** ACTION ITEM **
Word for word, transcribe the records that follow.
▼▼▼
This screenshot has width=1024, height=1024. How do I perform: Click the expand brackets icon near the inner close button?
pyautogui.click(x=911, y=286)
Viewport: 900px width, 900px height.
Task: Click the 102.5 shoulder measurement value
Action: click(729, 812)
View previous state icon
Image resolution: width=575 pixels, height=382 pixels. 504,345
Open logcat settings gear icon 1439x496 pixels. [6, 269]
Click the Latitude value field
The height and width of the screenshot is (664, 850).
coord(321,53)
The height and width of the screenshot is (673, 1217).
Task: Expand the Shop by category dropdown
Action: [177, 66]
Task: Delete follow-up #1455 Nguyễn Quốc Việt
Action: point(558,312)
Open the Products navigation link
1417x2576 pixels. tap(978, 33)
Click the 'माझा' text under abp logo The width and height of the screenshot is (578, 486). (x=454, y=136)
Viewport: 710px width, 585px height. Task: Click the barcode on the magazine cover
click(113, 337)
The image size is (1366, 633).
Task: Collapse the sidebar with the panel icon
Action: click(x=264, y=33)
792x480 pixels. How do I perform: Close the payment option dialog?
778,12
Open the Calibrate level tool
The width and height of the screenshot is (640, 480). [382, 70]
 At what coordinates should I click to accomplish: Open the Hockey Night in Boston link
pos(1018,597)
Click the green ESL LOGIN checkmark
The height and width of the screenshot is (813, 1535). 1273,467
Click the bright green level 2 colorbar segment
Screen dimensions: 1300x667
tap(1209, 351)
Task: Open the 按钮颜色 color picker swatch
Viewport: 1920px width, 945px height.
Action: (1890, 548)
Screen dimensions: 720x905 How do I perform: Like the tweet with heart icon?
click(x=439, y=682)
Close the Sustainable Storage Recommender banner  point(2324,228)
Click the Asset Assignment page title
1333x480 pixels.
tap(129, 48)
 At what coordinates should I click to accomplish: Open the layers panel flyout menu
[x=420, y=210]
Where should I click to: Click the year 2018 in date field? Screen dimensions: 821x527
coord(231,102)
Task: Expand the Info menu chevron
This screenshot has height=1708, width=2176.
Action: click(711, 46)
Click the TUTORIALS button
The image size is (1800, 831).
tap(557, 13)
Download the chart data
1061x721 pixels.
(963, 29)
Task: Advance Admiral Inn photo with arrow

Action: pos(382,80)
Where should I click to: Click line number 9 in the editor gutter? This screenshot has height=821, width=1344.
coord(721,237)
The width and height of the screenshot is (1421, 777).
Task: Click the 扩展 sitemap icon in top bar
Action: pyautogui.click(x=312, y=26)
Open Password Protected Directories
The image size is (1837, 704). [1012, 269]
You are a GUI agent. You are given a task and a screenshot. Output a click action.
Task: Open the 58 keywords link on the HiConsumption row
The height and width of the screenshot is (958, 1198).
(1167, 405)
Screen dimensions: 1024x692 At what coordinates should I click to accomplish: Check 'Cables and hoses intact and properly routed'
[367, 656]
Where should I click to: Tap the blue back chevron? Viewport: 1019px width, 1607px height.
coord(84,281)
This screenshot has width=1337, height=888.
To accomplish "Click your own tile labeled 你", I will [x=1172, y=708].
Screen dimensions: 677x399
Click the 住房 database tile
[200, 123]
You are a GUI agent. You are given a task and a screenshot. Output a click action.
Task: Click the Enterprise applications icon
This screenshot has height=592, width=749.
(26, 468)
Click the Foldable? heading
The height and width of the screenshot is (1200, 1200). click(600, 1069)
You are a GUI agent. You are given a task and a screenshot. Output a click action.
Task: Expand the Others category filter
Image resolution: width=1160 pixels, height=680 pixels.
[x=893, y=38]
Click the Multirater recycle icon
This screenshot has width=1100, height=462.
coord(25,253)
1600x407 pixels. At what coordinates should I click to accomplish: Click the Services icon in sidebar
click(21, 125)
▲▲▲
** ANSWER FOR THE TASK **
This screenshot has width=1024, height=1024. How do I perform: Click the expand brackets icon near the inner close button?
pyautogui.click(x=911, y=286)
Viewport: 900px width, 900px height.
Task: Click the 102.5 shoulder measurement value
Action: click(729, 812)
View previous state icon
Image resolution: width=575 pixels, height=382 pixels. 504,345
Open logcat settings gear icon 1439x496 pixels. [6, 269]
Click the Latitude value field
The height and width of the screenshot is (664, 850).
coord(321,53)
The height and width of the screenshot is (673, 1217).
Task: Expand the Shop by category dropdown
Action: [177, 66]
Task: Delete follow-up #1455 Nguyễn Quốc Việt
Action: point(558,312)
Open the Products navigation link
1417x2576 pixels. tap(978, 33)
Click the 'माझा' text under abp logo The width and height of the screenshot is (578, 486). (x=454, y=136)
Viewport: 710px width, 585px height. Task: Click the barcode on the magazine cover
click(113, 337)
The image size is (1366, 633).
Task: Collapse the sidebar with the panel icon
Action: click(x=264, y=33)
792x480 pixels. How do I perform: Close the payment option dialog?
778,12
Open the Calibrate level tool
The width and height of the screenshot is (640, 480). [382, 70]
 At what coordinates should I click to accomplish: Open the Hockey Night in Boston link
pos(1018,597)
Click the green ESL LOGIN checkmark
The height and width of the screenshot is (813, 1535). 1273,467
Click the bright green level 2 colorbar segment
Screen dimensions: 1300x667
tap(1209, 351)
Task: Open the 按钮颜色 color picker swatch
Viewport: 1920px width, 945px height.
Action: (1890, 548)
Screen dimensions: 720x905 How do I perform: Like the tweet with heart icon?
click(x=439, y=682)
Close the Sustainable Storage Recommender banner  point(2324,228)
Click the Asset Assignment page title
1333x480 pixels.
tap(129, 48)
 At what coordinates should I click to accomplish: Open the layers panel flyout menu
[x=420, y=210]
Where should I click to: Click the year 2018 in date field? Screen dimensions: 821x527
coord(231,102)
Task: Expand the Info menu chevron
This screenshot has height=1708, width=2176.
Action: click(711, 46)
Click the TUTORIALS button
The image size is (1800, 831).
tap(557, 13)
Download the chart data
1061x721 pixels.
(963, 29)
Task: Advance Admiral Inn photo with arrow

Action: pos(382,80)
Where should I click to: Click line number 9 in the editor gutter? This screenshot has height=821, width=1344.
coord(721,237)
The width and height of the screenshot is (1421, 777).
Task: Click the 扩展 sitemap icon in top bar
Action: pyautogui.click(x=312, y=26)
Open Password Protected Directories
The image size is (1837, 704). [1012, 269]
You are a GUI agent. You are given a task and a screenshot. Output a click action.
Task: Open the 58 keywords link on the HiConsumption row
The height and width of the screenshot is (958, 1198).
(1167, 405)
Screen dimensions: 1024x692 At what coordinates should I click to accomplish: Check 'Cables and hoses intact and properly routed'
[367, 656]
Where should I click to: Tap the blue back chevron? Viewport: 1019px width, 1607px height.
coord(84,281)
This screenshot has width=1337, height=888.
To accomplish "Click your own tile labeled 你", I will [x=1172, y=708].
Screen dimensions: 677x399
Click the 住房 database tile
[200, 123]
You are a GUI agent. You are given a task and a screenshot. Output a click action.
Task: Click the Enterprise applications icon
This screenshot has height=592, width=749.
(26, 468)
Click the Foldable? heading
The height and width of the screenshot is (1200, 1200). click(600, 1069)
You are a GUI agent. You are given a task and a screenshot. Output a click action.
Task: Expand the Others category filter
Image resolution: width=1160 pixels, height=680 pixels.
[x=893, y=38]
Click the Multirater recycle icon
This screenshot has width=1100, height=462.
coord(25,253)
1600x407 pixels. At what coordinates should I click to accomplish: Click the Services icon in sidebar
click(21, 125)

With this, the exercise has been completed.